This work is a Proof of Concept on data pipeline to obtain GBFS datasets validation reports metrics. This project setup the requirements infrastructure to process the GBFS metrics based on GCP workflow.
GCP workflows limits the amount of memory each workflow can hanle, 512KB. This memory limitation impacts the long API responses. To overcome this limitation the API services should return the minimum body and leave the worflow only an orchestration role.
-
GCloud account and project
- Signup for a GCloud account
- Create GCloud project
- Install GCloud CLI, https://cloud.google.com/sdk/docs/install
- Authenticate to GCloud, below find the most common method
gcloud auth application-default login
-
Terraform CLI
- Follow documented installation process at https://developer.hashicorp.com/terraform/cli
- Local variables
- Rename file
vars.tfvars-rename-me
tovars.tfvars
- Assign variables pointing to your GCP and validator environments
- Rename file
- Check the terraform plan
terraform plan -var-file="vars.tfvars"
- Apply the terraform plan
terraform apply -var-file="vars.tfvars"
Execute workflow-gbfs-catalog-validator
workflow via command line or GCP console.
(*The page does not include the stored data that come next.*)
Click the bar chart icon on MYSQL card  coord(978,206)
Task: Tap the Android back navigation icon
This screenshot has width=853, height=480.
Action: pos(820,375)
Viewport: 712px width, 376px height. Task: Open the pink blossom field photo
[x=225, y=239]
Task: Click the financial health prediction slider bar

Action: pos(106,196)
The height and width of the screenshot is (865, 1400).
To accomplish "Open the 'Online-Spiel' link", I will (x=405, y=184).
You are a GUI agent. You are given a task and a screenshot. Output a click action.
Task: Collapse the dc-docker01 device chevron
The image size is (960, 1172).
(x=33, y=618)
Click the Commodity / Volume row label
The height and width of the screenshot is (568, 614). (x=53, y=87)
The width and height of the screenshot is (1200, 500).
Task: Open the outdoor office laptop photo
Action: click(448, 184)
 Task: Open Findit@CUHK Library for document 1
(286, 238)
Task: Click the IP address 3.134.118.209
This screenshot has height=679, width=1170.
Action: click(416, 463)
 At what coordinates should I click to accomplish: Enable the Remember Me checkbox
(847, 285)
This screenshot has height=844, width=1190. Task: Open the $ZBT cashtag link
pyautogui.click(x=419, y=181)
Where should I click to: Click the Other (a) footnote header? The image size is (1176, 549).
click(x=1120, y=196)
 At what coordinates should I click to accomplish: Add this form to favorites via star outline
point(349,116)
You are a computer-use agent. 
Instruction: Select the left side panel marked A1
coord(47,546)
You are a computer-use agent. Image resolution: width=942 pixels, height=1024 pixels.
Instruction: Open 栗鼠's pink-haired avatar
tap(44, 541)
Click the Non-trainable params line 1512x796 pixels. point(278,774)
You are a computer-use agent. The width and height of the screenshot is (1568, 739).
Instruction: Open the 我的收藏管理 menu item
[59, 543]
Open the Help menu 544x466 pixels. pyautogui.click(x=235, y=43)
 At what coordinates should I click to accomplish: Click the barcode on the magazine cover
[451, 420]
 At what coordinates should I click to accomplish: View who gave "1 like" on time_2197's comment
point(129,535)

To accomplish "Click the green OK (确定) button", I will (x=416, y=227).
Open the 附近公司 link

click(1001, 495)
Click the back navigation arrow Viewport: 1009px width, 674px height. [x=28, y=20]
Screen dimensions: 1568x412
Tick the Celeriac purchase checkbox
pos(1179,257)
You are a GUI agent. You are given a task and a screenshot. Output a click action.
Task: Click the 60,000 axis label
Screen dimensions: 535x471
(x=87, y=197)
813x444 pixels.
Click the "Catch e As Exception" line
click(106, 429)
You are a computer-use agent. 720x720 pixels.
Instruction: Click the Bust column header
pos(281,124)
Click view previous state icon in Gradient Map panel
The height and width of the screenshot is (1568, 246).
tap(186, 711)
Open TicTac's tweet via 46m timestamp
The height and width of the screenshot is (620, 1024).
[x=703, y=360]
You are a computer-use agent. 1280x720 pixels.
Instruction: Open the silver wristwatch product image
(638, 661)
Below is a simplified version of the design, including all workflows and ignoring error scenarios for a high-level understanding.
stateDiagram-v2
[*] --> workflowCatalogValidator
workflowCatalogValidator --> retrieveDatasetList
retrieveDatasetList --> loop
loop --> workflowDatasetValidator
workflowDatasetValidator --> callValidatorApi
callValidatorApi --> uploadResults
uploadResults --> loop
uploadResults --> [*]
%% States
workflowCatalogValidator : Workflow Catalog Validator
retrieveDatasetList: Retrieve Dataset List
workflowDatasetValidator: Workflow Dataset Validator
callValidatorApi: Call Validator Api
uploadResults: Upload Results to Cloud Storage
loop: Loop
- BigQuery transfer job logs
bq show --format=prettyjson -j {JOB_ID}